Le dossier de l’immigration devient, dès lors, un casse-tête, même pour les autorités. Ces dernières, bien qu’agissant en conformité avec la loi, restent désespérément limitées dans leurs marges de manœuvre.
Une affaire de civilisation. Et ce n’est pas tout. L’immigration pose un autre problème lié aux leçons du passé et au mystère de l’avenir.
L’avenir, ce mystère
Un rapide coup d’œil sur la question de l’immigration et la façon dont elle a évolué a de quoi susciter l’embarras au quotidien. Penser seulement que bien des Français d’aujourd’hui, certains rivalisant de posture identitaire, descendent de parents ou d’arrières-parents ayant fait les frais des déchainements xénophobes en essayant de frapper à la porte de la « Maison France ». L’idée que des enfants aient été livrés aux Nazies parce qu’ils n’étaient pas assez Français et que des Italiens furent massacrés dans le sud de la France, donne à s’interroger sur les mystères de l’avenir par rapport à la question de l’immigration.
Que sont devenus certains des enfants et petits-enfants des « malheureux » immigrés de la fin du XIXème siècle (et même d’un peu plus tard) ?

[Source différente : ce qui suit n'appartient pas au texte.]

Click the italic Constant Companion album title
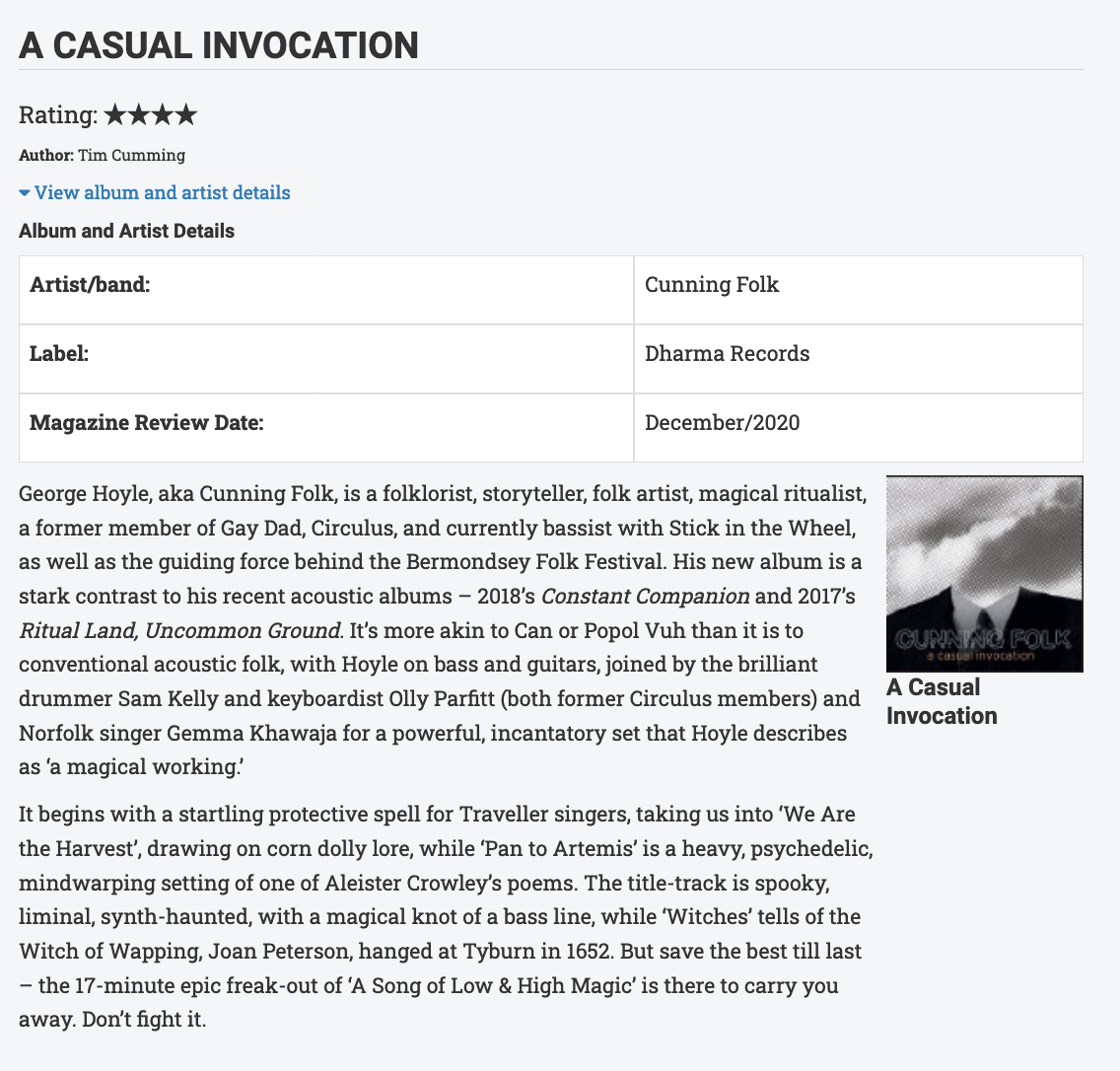The image size is (1120, 1071). pyautogui.click(x=645, y=596)
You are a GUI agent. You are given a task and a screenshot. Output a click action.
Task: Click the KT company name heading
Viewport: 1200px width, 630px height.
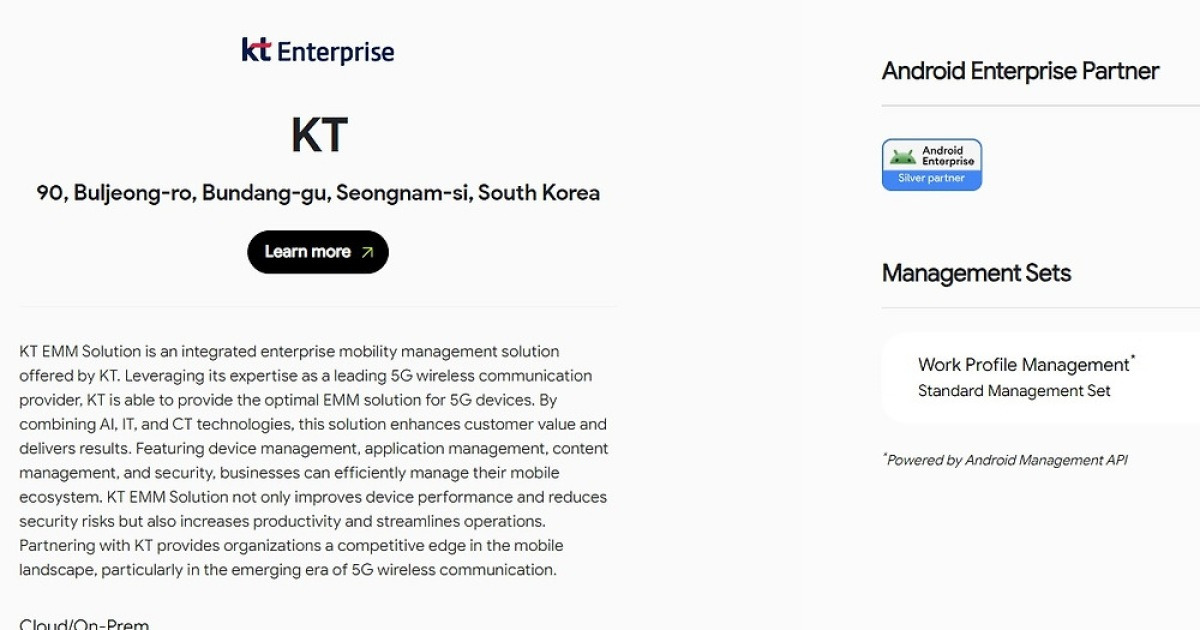point(317,133)
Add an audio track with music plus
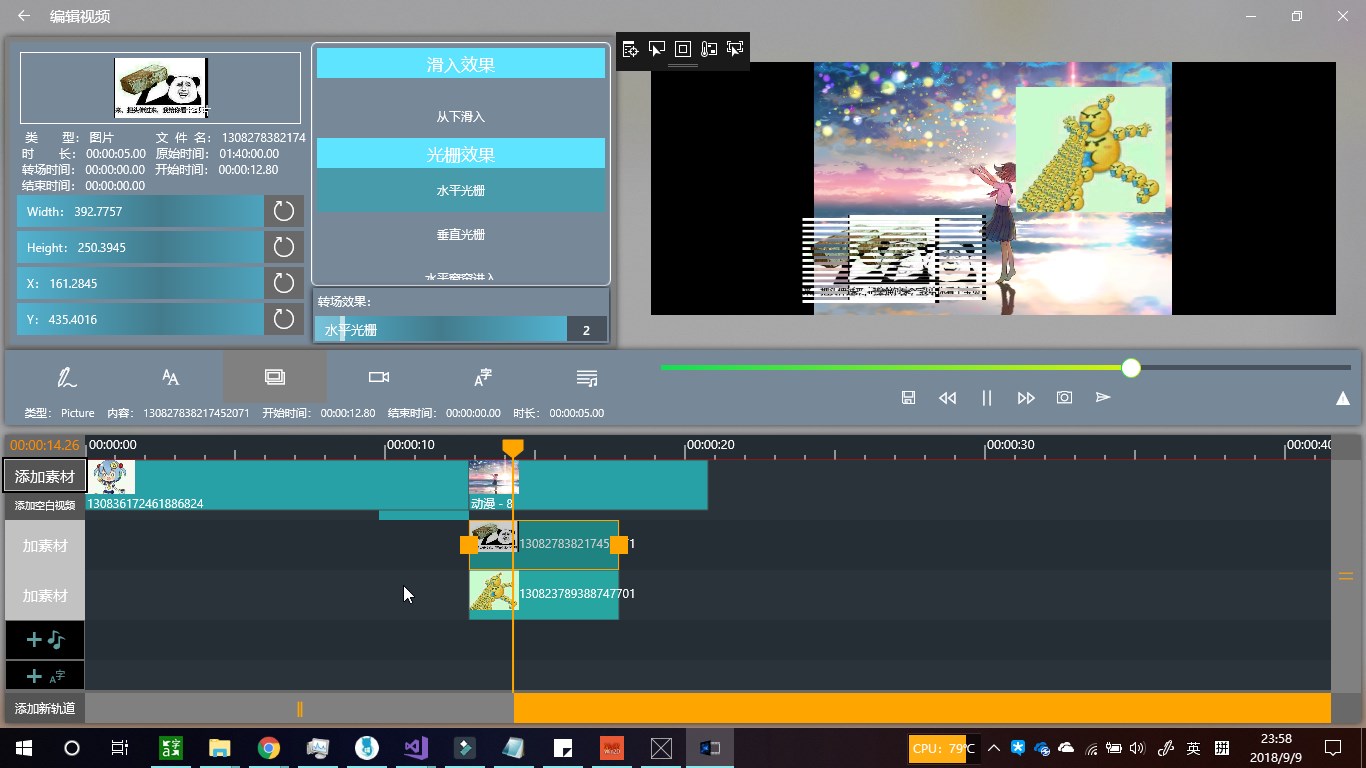 (x=45, y=639)
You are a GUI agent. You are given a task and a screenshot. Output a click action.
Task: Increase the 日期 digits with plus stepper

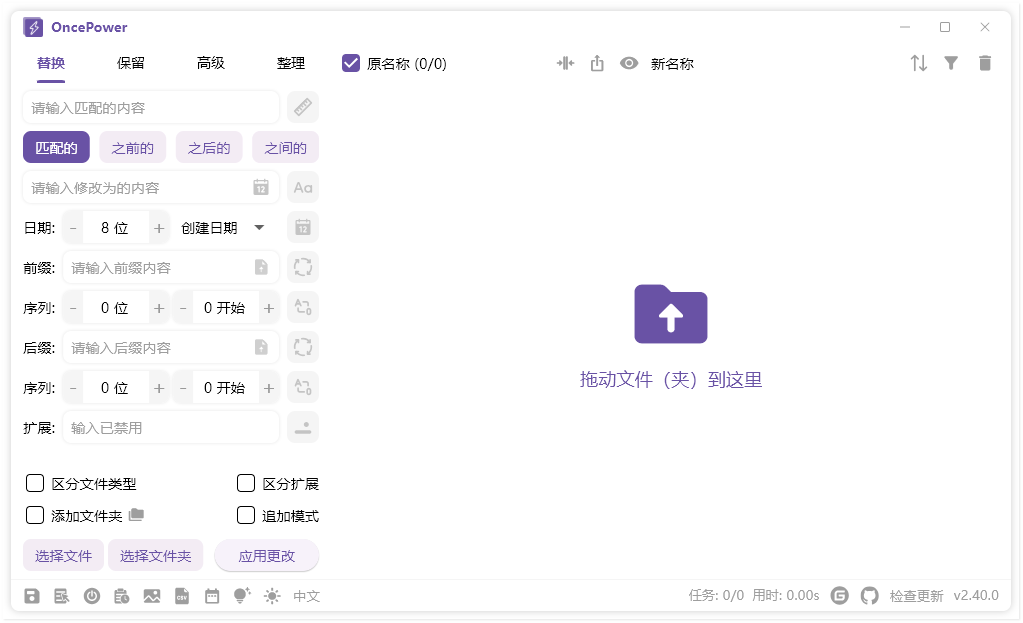coord(159,227)
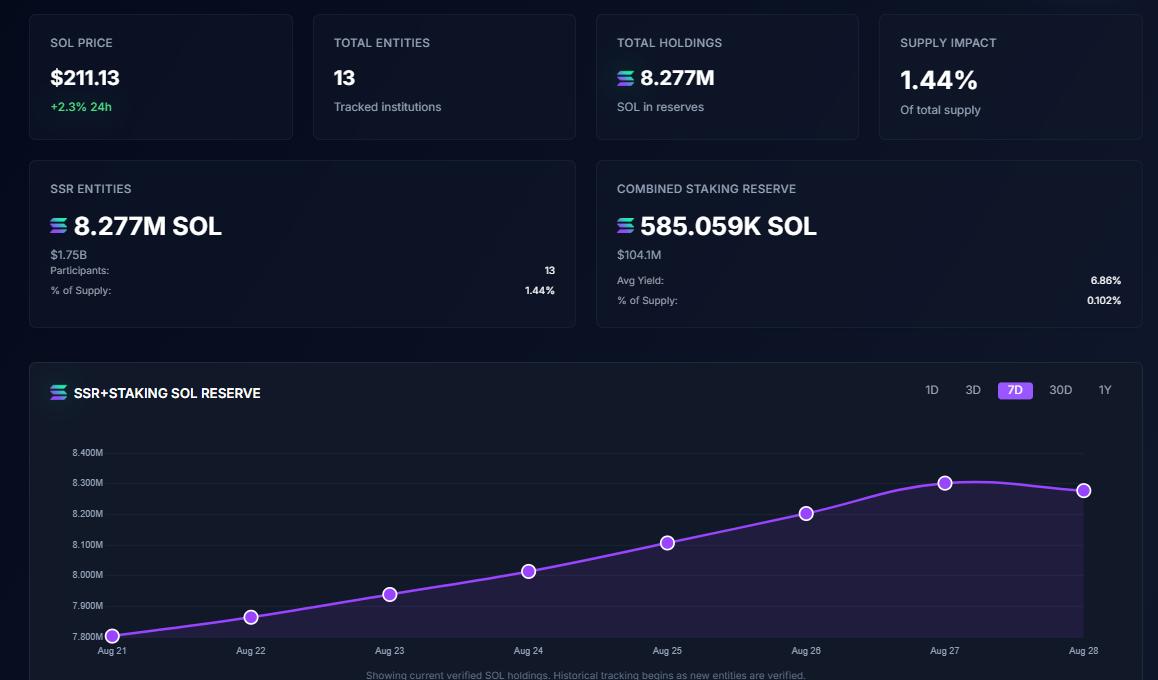Click Solana logo in Total Holdings card
The height and width of the screenshot is (680, 1158).
pyautogui.click(x=626, y=78)

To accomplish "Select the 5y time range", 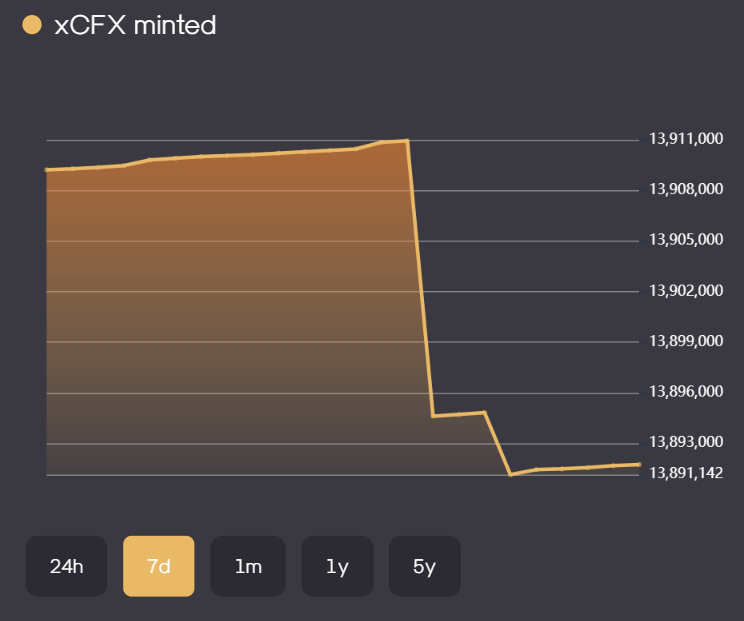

Ministres, députés, juges, médecins, avocats, policier, patrons d’entreprise, ingénieurs, grands sportifs aux couleurs de la France,... Mais on peut aussi se persuader que la France aurait bien pu se passer d’eux. D’autant plus qu’il faut avoir l’honnêteté de reconnaître que tous n’ont pas eu de destins honorables. S’il y en a qui ont fait la fierté de la France, d’autres se sont révélés être des désastres.
En gros, s’il y a eu Zidane, Platini, Sarkozy, Valls, Marie Curie,… il y a eu aussi Mohamed Merah, Richard Durn, Youssuf Fofana,… Mais aussi des anonymes : le voisin de palier, la prof du lycée de mon fils, mon insoupçonnable futur gendre/future belle-fille, mon médecin traitant, le futur Président de la République,… Bref, aucune nation ni personne n’est sûr de rien face aux bouleversements susceptibles de s’opérer dans sa vie ou son histoire, conséquence du phénomène planétaire de flux migratoires.
Ni hier, ni aujourd’hui, ni demain.
Tout ce qu’on sait, c’est qu’on n’est sûr de rien. On se console à l’idée que l’immigration est un pari sur le meilleur, sachant qu’il peut déboucher sur le pire ou simplement sur de l’ordinaire. Autrement dit, l’immigration constitue une ouverture de la société sur un avenir sur lequel on n’a pas de maîtrise. Une sorte de maternité qui a toujours contribué, autant que les établissements médicaux, à la régénération de la société.
C’est une question existentielle, le genre de sujets qui mériterait d’être abordé en profondeur et dans la sérénité. Etonnamment, il surgit presque toujours dans des contextes de passion, électoral notamment, et donne lieu à des épanchements et des outrances qui laissent tout le monde sur sa faim.